→ Exercise instructions: Where the line containing "The height and width of the screenshot is (234, 390)." appears below, start there and repeat each line exactly to the end. Leave the pictures out.

%%

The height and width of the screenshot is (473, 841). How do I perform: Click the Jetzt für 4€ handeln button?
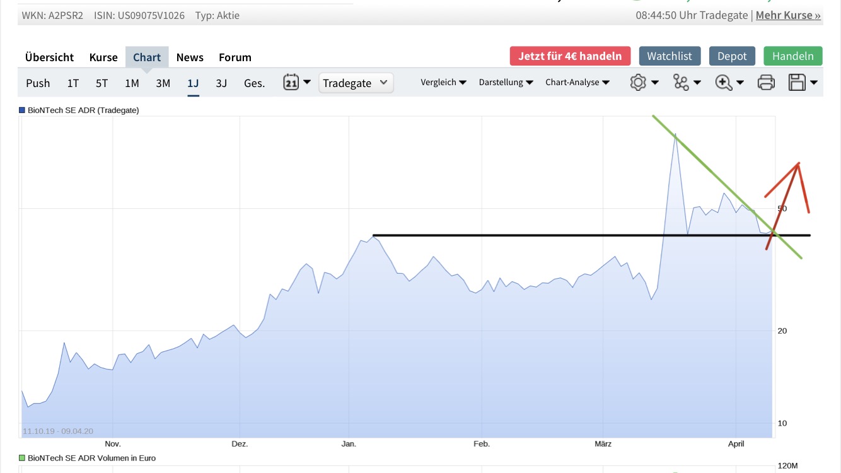pos(570,56)
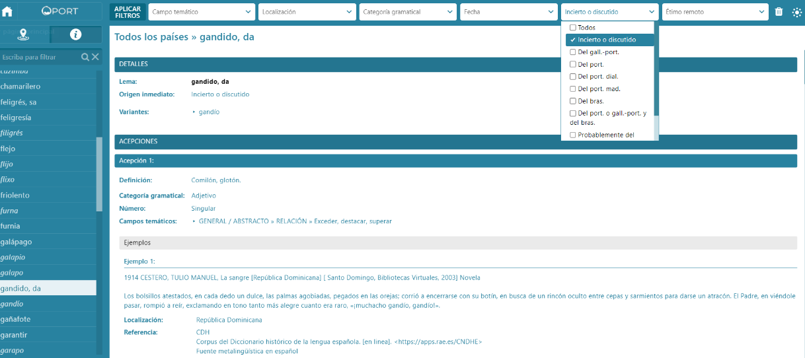The height and width of the screenshot is (358, 805).
Task: Click the trash icon to clear filters
Action: pos(779,12)
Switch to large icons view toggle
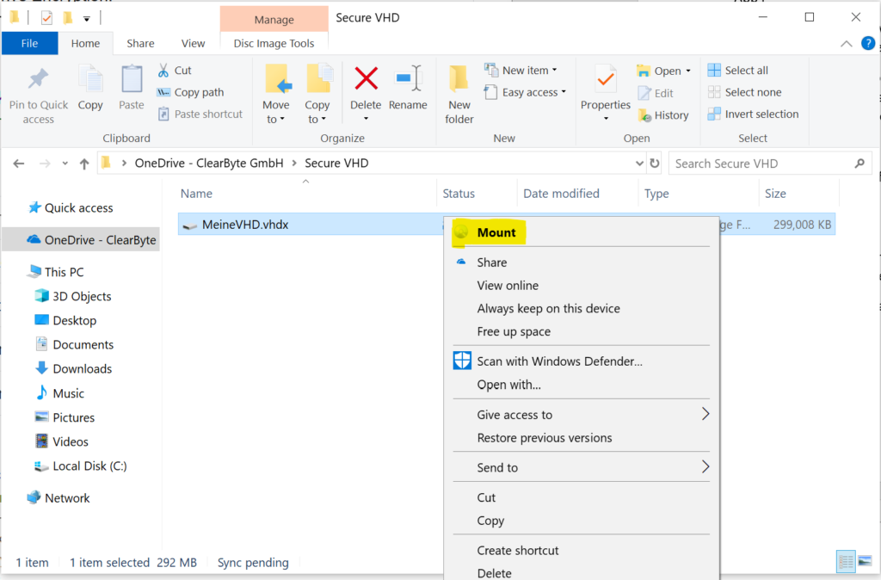This screenshot has width=881, height=580. pos(865,562)
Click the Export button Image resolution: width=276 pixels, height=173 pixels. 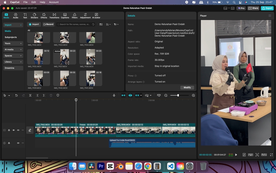click(267, 8)
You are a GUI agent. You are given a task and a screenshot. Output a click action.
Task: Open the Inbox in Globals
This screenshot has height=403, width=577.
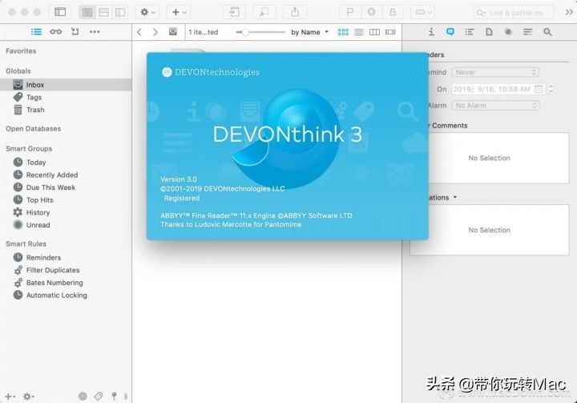34,85
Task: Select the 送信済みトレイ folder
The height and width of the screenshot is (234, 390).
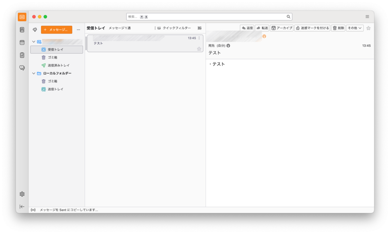Action: point(58,66)
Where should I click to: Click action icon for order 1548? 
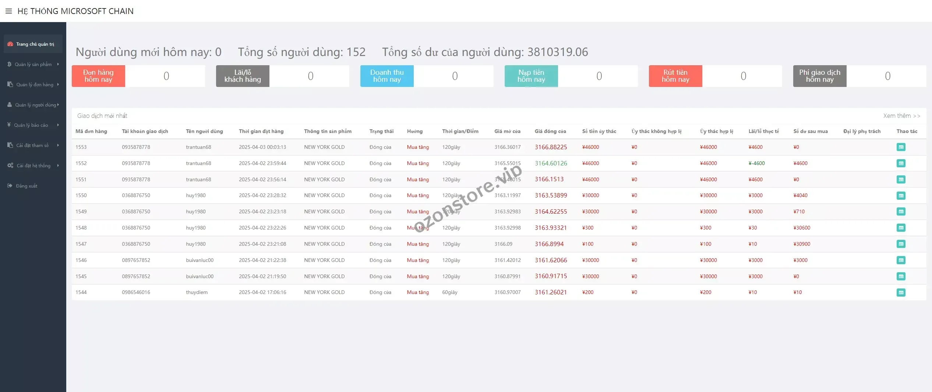(x=901, y=228)

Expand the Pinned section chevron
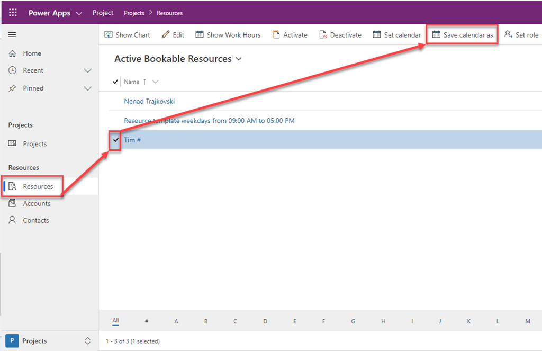88,88
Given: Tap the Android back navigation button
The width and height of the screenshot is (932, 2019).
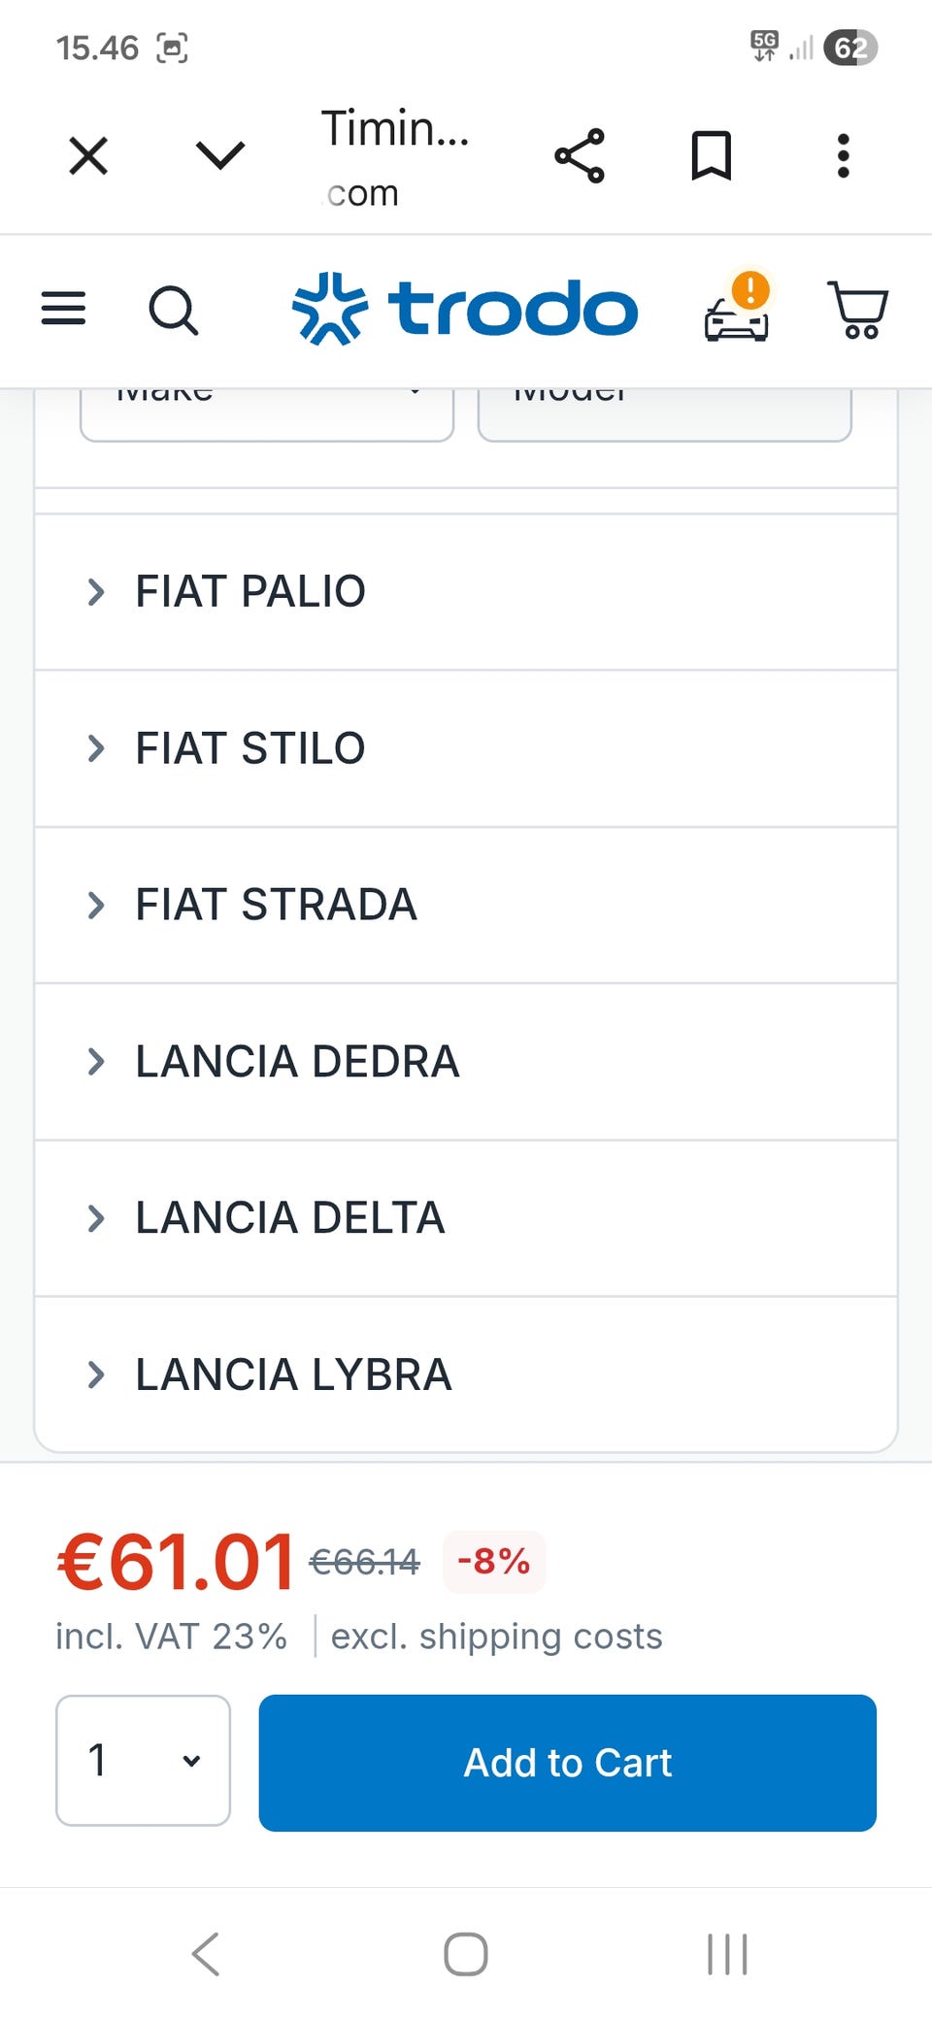Looking at the screenshot, I should [x=206, y=1954].
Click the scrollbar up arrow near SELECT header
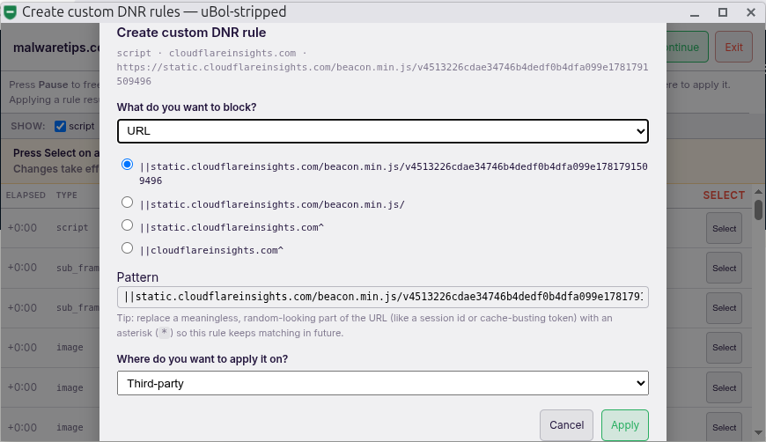 pyautogui.click(x=758, y=192)
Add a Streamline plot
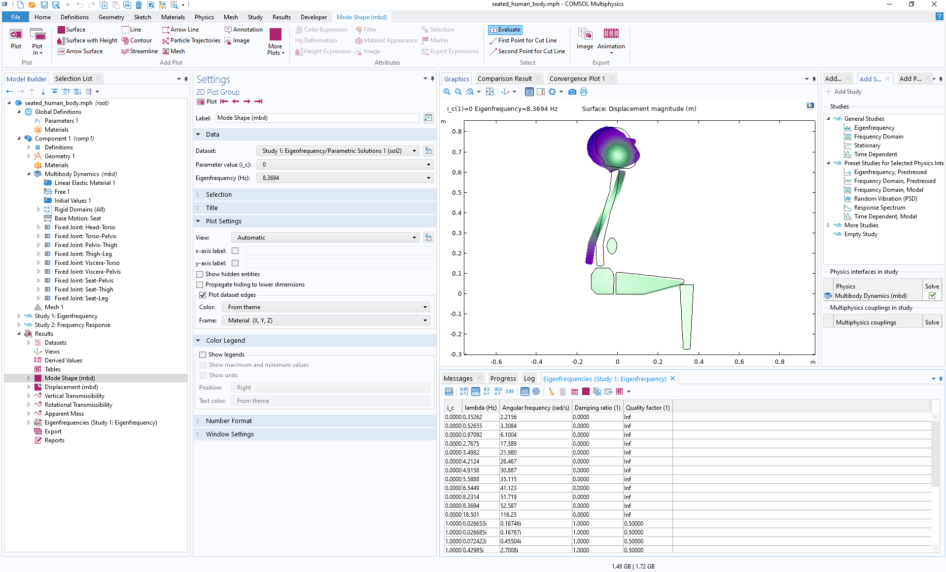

%%

→ Solution to this exercise:
The height and width of the screenshot is (234, 390).
Action: point(58,66)
Where should I click to: Click action icon for order 1548? 
(x=901, y=228)

Expand the Pinned section chevron
88,88
Given: Tap the Android back navigation button
The width and height of the screenshot is (932, 2019).
Looking at the screenshot, I should [x=206, y=1954].
Click the scrollbar up arrow near SELECT header
 pyautogui.click(x=758, y=192)
Add a Streamline plot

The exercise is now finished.